Today I saw this article by the Christian Institute:

https://www.christian.org.uk/features/rewriting-history/?fbclid=IwAR1hV4Zelf8jrAFrvjxaXrAqutKTRRhxH-_bTezmSVSrav0cdG98HujkHSM

Nursing icon Florence Nightingale, for instance, is apparently a lesbian. It’s a suggestion dismissed by David Green, Director of the Florence Nightingale Museum. He has confirmed there is no accepted evidence to support the theory, and substantial evidence to the contrary.

The general tendency towards finding same-sex figures in history in order to normalise such behaviour today is an issue. But it is not new. It was certainly not invented by those who have written the guide for teaching in Scotland.

The dismissal of the evidence by the Christian Institute via the Director of the Florence Nightingale Museum is perfunctory. There is plenty of evidence of Nightingale controlling younger women by pet names such as “Goddess”. And her only serious male romantic suitor was a notorious pornographer. Was she? Wasn’t she? Do we care? Is it important to defend the chastity of a woman, who was a vicious atheist and spread a subversive message of salvation without God? Rather than try to defend such idols against the machinations of the Scottish education system, we should reject the idols themselves on the basis of their heresies.

Here is Nightingale in her own words:

“Is there anything higher in thinking of one’s own salvation than in thinking of one’s own dinner? … What shall I do to be saved? is generally the most selfish question.”

“Let the Hindu, the Buddhist, the Christian each live in his God’s sight, doing His work rightly.”

“… at last there shall arise a woman, who will resume, in her own soul, all the sufferings of her race, and that woman will be the Saviour of her race. … The next Christ will perhaps be a female Christ.”

It is no better for the Christian Institute to retain a false Pelagian view of history (as though it makes Christianity appear to be in the majority), than it is to impose a false liberal view in history. The truth is not found in either camp.

Nightingale is to be condemned. Her legacy should be obliterated. We do that, as Christians, by maintaining the doctrines she despised, loving the Scriptures she censored, and obeying the God to whom she would give no fealty.

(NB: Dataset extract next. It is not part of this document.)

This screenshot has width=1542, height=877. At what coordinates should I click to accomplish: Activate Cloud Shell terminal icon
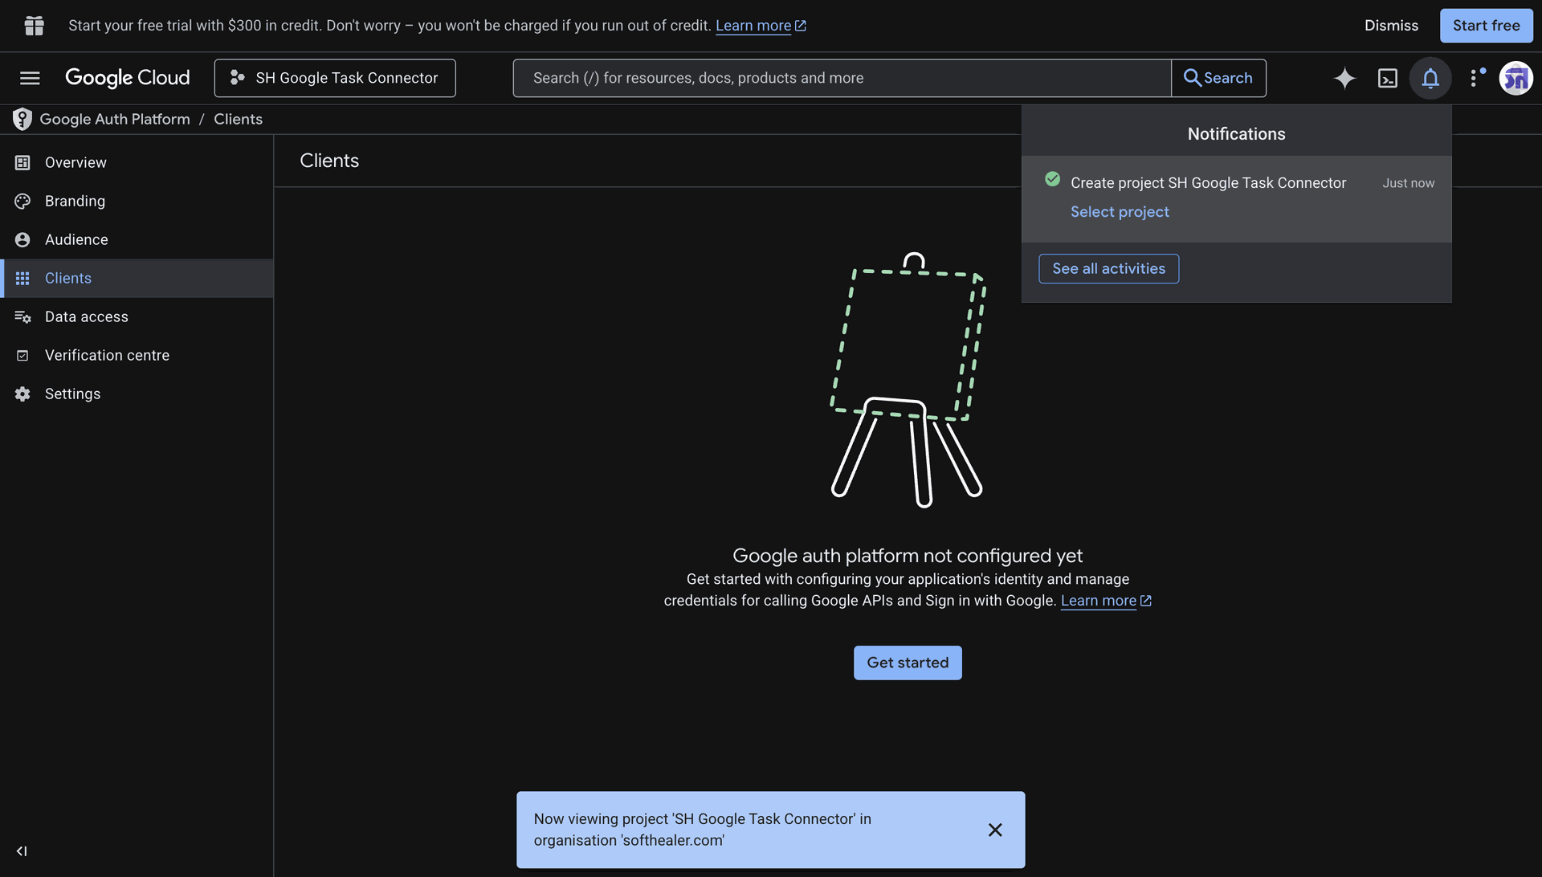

Statue of Florence Nightingale

Statue of Florence Nightingale

This is not the first Christian Institute journey into idolatry. Their well-publicised booklet on “Non-Violent Extremists” included Harriet Beecher Stowe. She also gets a chapter in my book, charting her journey from Christian upbringing to a Spiritualist willingly controlled by demonic powers. Analysis of her must be reserved for my book’s publication, but one quote indicates that her non-violent status was not justified:

“Stowe recalled how a black man named Denmark Vesey plotted a slave rebellion back in 1822. Vesey was hanged along with thirty-four others in Charleston, but now Harriet fancied that the spirits of these insurrectionists were “invisibly wing[ing] the bombs and shots at southern troops.” 

We do not serve the Lord God with all our hearts and minds, by adoring false gods who hated the Lord Jesus Christ, whether they be Florence Nightingale, Harriet Beecher Stowe or that master-manipulator Charles Finney. If we propagate them as idols then we perpetuate their errors, promote their heresies and further their labours towards the destruction of Christendom.